We will put much effort into the Sectoral Manpower Plan for logistics, which is being worked on by a tripartite committee, to develop our next generation logistics talent

  1. For example, in pre-employment training, Republic Polytechnic will be piloting the Logistics SkillsFuture Enhanced Internships from April 2016 for their students. Apart from a standardised core curriculum, companies will train interns in customised skills based on the company’s capabilities and emerging needs. YCH will also be supporting this new programme.
  2. The committee is also looking into helping our existing PMEs develop the deeper skills needed for new jobs in the logistics industry - whether it be deeper knowledge of markets, technologies or vertical specialisations.

Transformation of the domestic logistic sector

Lastly, domestic logistics - everything from the warehouse to the shops and customers. It is currently a highly fragmented business, with each company maintaining more resources than is needed and excessive use of trucks, drivers and delivery personnel.

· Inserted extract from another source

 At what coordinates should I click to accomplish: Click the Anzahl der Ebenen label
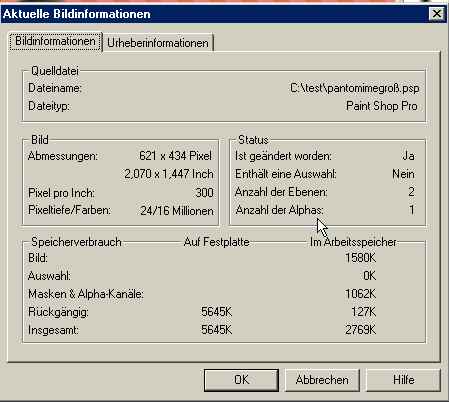(281, 192)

     o.  Every day in Singapore, there are an estimated 4,000 trucks performing more than 20,000 delivery trips and taking up about 25% of road space.

     p.  What is often happening is that many different trucks are delivering small amounts of cargo to the same location. It not only means more manpower than necessary, but also bottlenecks along roads outside of malls.

  • In major cities in Japan, logistics companies consolidate and coordinate the delivery and reception of packages from warehouses to malls and vice versa.  They ensure that they do not have multiple trucks to the same location.

If we implement such systems in Singapore, we can achieve significant time, manpower and cost savings.  IDA and SPRING have studied this, looking at entry and exit data at malls, and interviewing drivers. By using integrated delivery systems, they estimate that we can achieve a:

  1. 25% reduction in number of trucks on the road
  2. 40% reduction in delivery manpower (not counting fewer traffic marshals being needed at the malls)
  3. 65% reduction in waiting and queuing time

We will make a big move in this area, to raise productivity and lower costs.  

  1. We will pilot such systems with 2-3 malls over the next year.
  2. The Government will provide a grant of $20m to support these pilots and the development of software and platforms.
  3. We will use the pilots to sort out any impediments, and develop the industry platforms needed before the new systems can be rolled out to the majority of malls in Singapore.


I have described the next generation logistics sector that we can and must develop. The Government will work with our industry associations and leading companies to get there.

It will help the logistics industry to grow despite our constraints in manpower and land, and will create exciting new jobs. It offers transformation for both companies and employees.

Most fundamentally, it is about the human factor - new skills and capabilities; an enterprise culture, starting from owners and top management, of wanting to minimise wastage, develop the potential of their people, and look for new ways to create value; and an industry-wide culture, where companies are willing to pool resources and work together to raise workers’ skills. We will use SkillsFuture to support these shifts.

I know Robert Yap believes deeply in this vision.  I’m glad that YCH has been not only one of the first few companies to sign up for SkillsFuture, but also intends to play an active role in the industry-wide upskilling of our workforce. I have heard about your YCH60 CSR initiative – YCH is committing to train 600 students and industry professionals over the next three years. 

That is the spirit we need to as we progress on our SkillsFuture journey, and transform our economy for a better future.